Siamo sicuri che tutto questo sia sufficiente per una scienza sociale che si occupa dell’uomo e dei suoi comportamenti? Siamo sicuri che sia in grado di predire, grazie alla sua natura descrittiva, anche senza spiegare? Può una scienza cosi fatta discriminare se questo o quello scopo rappresenta un reale e soggettivo bisogno di quell’individuo o una semplice risposta condizionata ad un dato stimolo, senza definire alcun perché?

Immaginiamo che il nostro psico-robot, ascoltando le generalità di quel paziente riesca a raccogliere una serie di informazioni relative ai siti web visitati, alle parole chiave usate per la ricerca, agli ultimi acquisti effettuati etc.; e che tutto ciò attraverso l’utilizzo di specifici algoritmi permetta di definire il suo attuale stato, dandoci una panoramica della sua vita, delle sue abitudini. Immaginiamo che il nostro paziente abbia acquistato ansiolitici negli ultimi sei mesi; abbia fatto una serie di viste mediche in centri clinici famosi, ripetendo spesso le stesse visite. Immaginiamo che abbia utilizzato parole chiave come ansia, panico, paura di morire, infarto, tachicardia e che abbia ordinato spesso pizza a domicilio e si sia assentato dal lavoro. Immaginiamo che tutte queste informazioni con tante altre a disposizione spingano il nostro paziente a rientrare in un gruppo di persone che come scopo avrà quello di sopravvivere e di eludere la minaccia che stia accadendo qualcosa di male, di catastrofico, tipo avere un infarto.

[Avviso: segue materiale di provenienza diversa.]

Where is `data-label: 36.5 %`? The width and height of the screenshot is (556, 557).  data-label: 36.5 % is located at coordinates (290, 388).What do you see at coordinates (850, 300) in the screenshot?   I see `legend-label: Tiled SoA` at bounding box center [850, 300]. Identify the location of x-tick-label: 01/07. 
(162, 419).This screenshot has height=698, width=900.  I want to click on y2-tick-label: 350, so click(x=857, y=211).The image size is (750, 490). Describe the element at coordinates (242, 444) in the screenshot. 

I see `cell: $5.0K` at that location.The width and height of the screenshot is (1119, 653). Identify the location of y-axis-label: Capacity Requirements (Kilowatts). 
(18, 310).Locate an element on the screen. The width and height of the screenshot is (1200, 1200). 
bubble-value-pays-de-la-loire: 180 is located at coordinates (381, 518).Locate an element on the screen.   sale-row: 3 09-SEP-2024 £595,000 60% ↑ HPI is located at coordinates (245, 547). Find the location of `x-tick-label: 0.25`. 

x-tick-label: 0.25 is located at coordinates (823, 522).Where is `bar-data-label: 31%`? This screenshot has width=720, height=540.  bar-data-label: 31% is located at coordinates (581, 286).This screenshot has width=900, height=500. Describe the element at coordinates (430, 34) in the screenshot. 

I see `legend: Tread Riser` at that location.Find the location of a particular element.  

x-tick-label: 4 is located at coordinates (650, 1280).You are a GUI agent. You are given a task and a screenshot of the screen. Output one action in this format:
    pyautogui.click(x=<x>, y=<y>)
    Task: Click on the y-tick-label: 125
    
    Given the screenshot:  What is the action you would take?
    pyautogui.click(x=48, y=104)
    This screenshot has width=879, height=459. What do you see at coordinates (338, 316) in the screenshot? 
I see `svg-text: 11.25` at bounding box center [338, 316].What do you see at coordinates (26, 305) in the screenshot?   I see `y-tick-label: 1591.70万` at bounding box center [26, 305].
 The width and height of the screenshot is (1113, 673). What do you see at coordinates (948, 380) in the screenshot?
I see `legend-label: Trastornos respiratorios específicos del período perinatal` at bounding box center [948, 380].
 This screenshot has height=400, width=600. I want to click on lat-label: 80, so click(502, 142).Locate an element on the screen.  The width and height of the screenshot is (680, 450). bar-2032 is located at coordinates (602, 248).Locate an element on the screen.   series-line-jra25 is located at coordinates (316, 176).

Quale sarebbe secondo voi il comportamento che il nostro psico-robt consiglierebbe al nostro paziente? Siamo sicuri che consiglierebbe la cosa giusta da fare a quel paziente, considerando la sua soggettività? Come potrebbe consigliare la cosa giusta senza avere i riferimenti teorici e conoscere i modelli dei meccanismi sottostanti a tali comportamenti, indispensabili non solo per spiegare un fenomeno ma anche per definire ciò che accade in lui e cosa può essere più giusto e adeguato?

Il nostro psico-robot avrebbe tante informazioni utili scuramente per predire un comportamento e proporre un prodotto a questa categoria di persone: la miglior pizza a domicilio, una visita medica, una casa al piano terra e senza ascensori, vacanze in posti non lontani da casa e da ospedali; tante informazioni che potrebbero essere utili anche a predire un comportamento sociale di un individuo ma non a modificarlo, perché come ricorda Castelfranchi: “Come si può pensare di cambiare il comportamento delle masse senza cambiare il comportamento degli individui? Come è possibile cambiare il comportamento dell’individuo senza cambiare le idee? Solo conoscendo e rappresentando i meccanismi e le dinamiche nascoste, sottostanti, i micro livelli responsabili degli effetti macro, è possibile intervenire appropriatamente”.